Focus your resume to include the top three to five positions you held that in some way relate to the job you apply to. You can have a different resume for each job. And I would leave the dates off your resume; explain time off during the interview.

Also, think about taking some courses at a local school and look for financial aid opportunities that are geared toward women coming back to the work force, says Steir Ravin.

And don’t let your cover letter, or your tone during the interview, come off as desperate. "Don’t say, 'Now I have to return to work,'" advises Steir Ravin. "Say, ‘I took some time off and now I’m eager to return to work.'"

I am 42 years old and am going through a divorce and will have full custody of three children. I will be moving from a large home with a hefty mortgage to a more manageable (in both upkeep and finances) home.
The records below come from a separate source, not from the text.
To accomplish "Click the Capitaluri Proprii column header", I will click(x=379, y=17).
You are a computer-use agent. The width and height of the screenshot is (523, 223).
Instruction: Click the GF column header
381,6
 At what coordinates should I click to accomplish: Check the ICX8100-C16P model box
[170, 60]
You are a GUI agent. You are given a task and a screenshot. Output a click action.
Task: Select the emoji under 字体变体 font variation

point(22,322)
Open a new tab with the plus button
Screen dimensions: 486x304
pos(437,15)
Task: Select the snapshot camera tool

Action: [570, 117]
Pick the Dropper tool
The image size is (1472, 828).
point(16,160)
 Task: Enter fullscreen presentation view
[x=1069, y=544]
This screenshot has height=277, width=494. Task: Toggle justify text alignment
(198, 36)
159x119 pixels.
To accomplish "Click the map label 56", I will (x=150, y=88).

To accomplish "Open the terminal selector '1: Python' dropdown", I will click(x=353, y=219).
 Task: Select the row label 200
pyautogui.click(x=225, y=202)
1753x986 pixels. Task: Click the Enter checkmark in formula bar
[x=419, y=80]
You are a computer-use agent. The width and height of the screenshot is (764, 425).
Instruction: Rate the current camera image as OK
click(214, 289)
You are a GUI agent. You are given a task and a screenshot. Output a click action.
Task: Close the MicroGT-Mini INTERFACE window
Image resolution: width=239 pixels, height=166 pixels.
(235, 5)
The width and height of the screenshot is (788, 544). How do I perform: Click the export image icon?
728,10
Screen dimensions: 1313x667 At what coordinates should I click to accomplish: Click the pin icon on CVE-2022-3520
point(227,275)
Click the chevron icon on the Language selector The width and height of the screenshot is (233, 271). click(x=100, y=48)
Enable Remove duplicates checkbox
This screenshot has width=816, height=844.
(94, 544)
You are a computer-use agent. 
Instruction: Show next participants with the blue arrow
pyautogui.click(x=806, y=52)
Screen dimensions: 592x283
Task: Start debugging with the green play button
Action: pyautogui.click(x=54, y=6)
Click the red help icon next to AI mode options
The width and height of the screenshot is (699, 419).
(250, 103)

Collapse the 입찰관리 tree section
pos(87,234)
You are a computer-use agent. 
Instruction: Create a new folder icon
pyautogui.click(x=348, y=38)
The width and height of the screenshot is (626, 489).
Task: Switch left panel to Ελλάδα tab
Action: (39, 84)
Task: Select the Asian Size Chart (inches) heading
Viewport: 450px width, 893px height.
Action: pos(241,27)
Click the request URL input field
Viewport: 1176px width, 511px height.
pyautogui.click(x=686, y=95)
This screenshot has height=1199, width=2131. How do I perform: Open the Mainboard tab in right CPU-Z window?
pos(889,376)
I also will be going back to work for the first time in 17 years.

Shortly after I married I quit my job as an insurance underwriter (which I hated). Due to the constant moving and then having a child, I never returned to work. Now due to the divorce, the realization of work being a necessity is weighing heavy on my mind.

I would be willing to consider either an associate's or bachelor's degree program in a specialized field. I have considered the tech industry — specifically Web design/development.
— Minneapolis Mom

Join a professional group because it looks good on a resume and you might be able to find a mentor who will help you break into the industry. Tory Johnson of Women for Hire, suggests joining Women in Technology International, but also join local groups so you can meet people.

It’s a great thing that you are willing to be back to school and that will play the biggest role in getting you a job in the tech world. A former stay-at-home mom and friend of mine, Sabina Ramsey, designed my Web site. She had no background in technology but did take a six-month course in basic design and Web programming. She reads all the books, magazines and Web sites she can find on Web development, and she’s designed Web sites for a nominal fee or for free just to learn the ropes.

First thing, Ramsey says, "you need to have passion for it and see yourself as a Web designer or whatever you want to be or no one will take you seriously."